Monitoring sensitive data discovery jobs - Amazon Macie

Monitoring sensitive data discovery jobs

In addition to monitoring the overall status of a sensitive data discovery job, you can monitor and analyze specific events that occur as a job progresses. You can do this by using near real-time logging data that Amazon Macie automatically publishes to Amazon CloudWatch Logs. The data in these logs provides a record of changes to a job's progress or status, such as the exact date and time when a job started to run, was paused, or finished running.

The log data also provides details about any account- or bucket-level errors that occur while a job runs. For example, if the permissions settings for an S3 bucket prevent a job from analyzing objects in the bucket, Macie logs an event. The event indicates when the error occurred, and it identifies both the affected bucket and the account that owns the bucket. The data for these types of events can help you identify, investigate, and address errors that prevent Macie from analyzing the data that you want.

With Amazon CloudWatch Logs, you can monitor, store, and access log files from multiple systems, applications, and AWS services, including Macie. You can also query and analyze log data, and configure CloudWatch Logs to notify you when certain events occur or thresholds are met. CloudWatch Logs also provides features for archiving log data and exporting the data to Amazon S3. To learn more about CloudWatch Logs, see the Amazon CloudWatch Logs User Guide.

How logging works for sensitive data discovery jobs

When you start running sensitive data discovery jobs, Amazon Macie automatically creates and configures the appropriate resources in Amazon CloudWatch Logs to log events for all of your jobs in the current AWS Region. Macie then publishes event data to those resources automatically when your jobs run. The permissions policy for the Macie service-linked role for your account allows Macie to perform these tasks on your behalf. You don't need to take any steps to create or configure resources in CloudWatch Logs or log event data for your jobs.

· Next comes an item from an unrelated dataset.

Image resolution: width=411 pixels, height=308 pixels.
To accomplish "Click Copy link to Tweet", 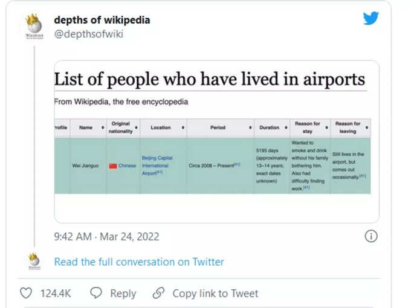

In CloudWatch Logs, logs are organized into log groups. Each log group contains log streams. Each log stream contains log events. The general purpose of each of these resources is as follows:

  • A log group is a collection of log streams that share the same retention, monitoring, and access control settings—for example, the collection of logs for all of your sensitive data discovery jobs.

  • A log stream is a sequence of log events that share the same source—for example, an individual sensitive data discovery job.

  • A log event is a record of an activity that was recorded by an application or resource—for example, an individual event that Macie recorded and published for a particular sensitive data discovery job.

Macie publishes events for all of your sensitive data discovery jobs to one log group, and each job has a unique log stream in that log group. The log group has the following prefix and name:

/aws/macie/classificationjobs

If this log group already exists, Macie uses it to store log events for your jobs. This can be helpful if your organization uses automated configuration, such as AWS CloudFormation, to create log groups with predefined log retention periods, encryption settings, tags, metric filters, and so on for job events.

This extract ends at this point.